• _AVAILABLE RECORDS_:
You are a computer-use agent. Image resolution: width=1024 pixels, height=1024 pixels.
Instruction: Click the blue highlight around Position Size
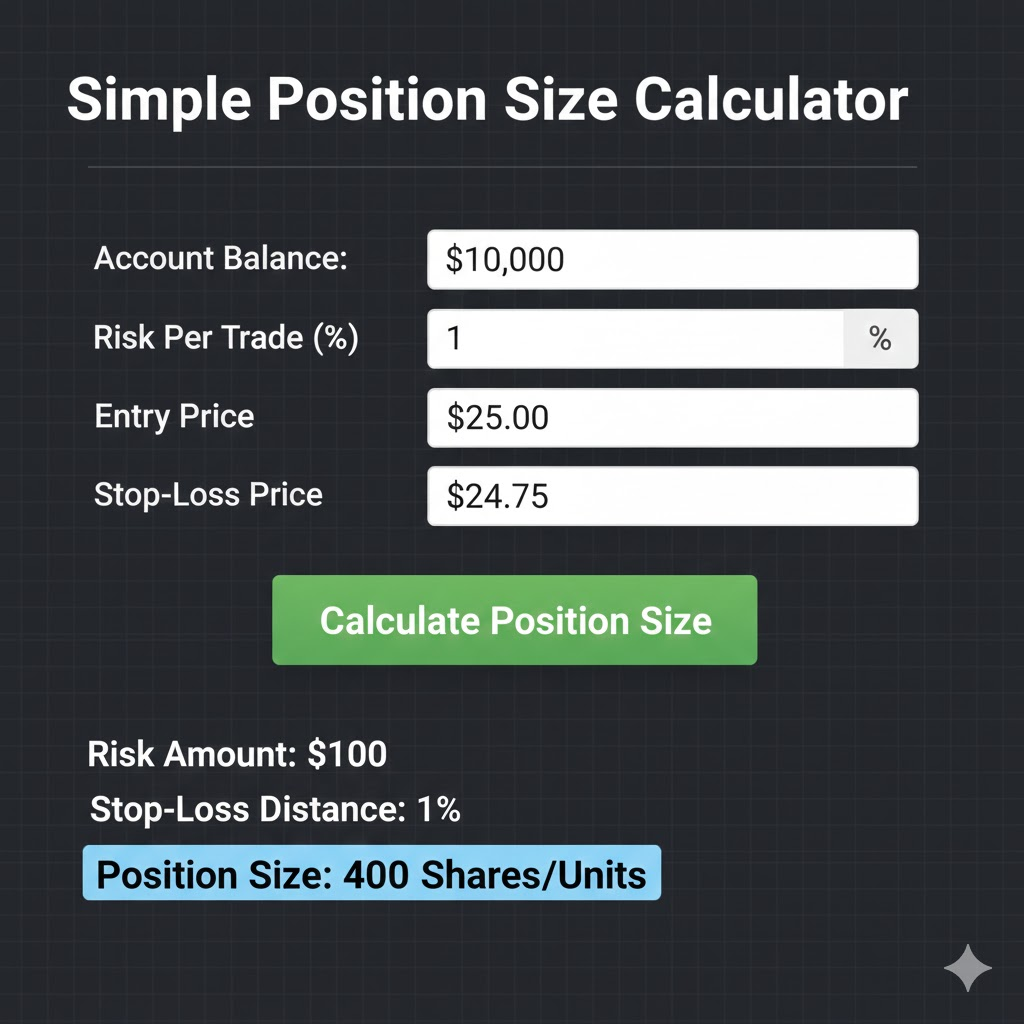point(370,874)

...

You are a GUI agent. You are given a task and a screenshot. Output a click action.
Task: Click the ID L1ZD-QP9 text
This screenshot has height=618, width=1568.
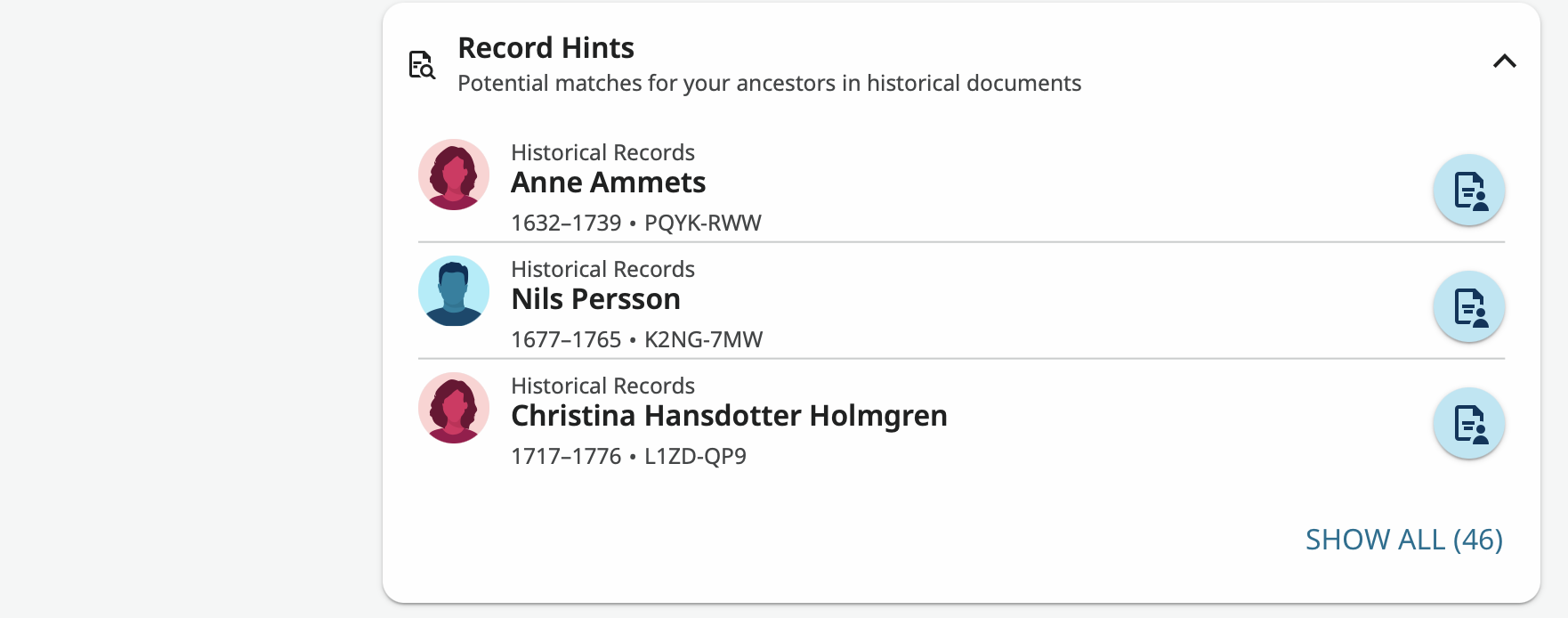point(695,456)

• _YOUR OBJECTIVE_: Pull every line holding "agent" out of the records.

• _ANSWER TO THIS EXERCISE_:
You are a computer-use agent. Image resolution: width=1024 pixels, height=1024 pixels.
You are a GUI agent. You are given a task and a screenshot. Output a click action.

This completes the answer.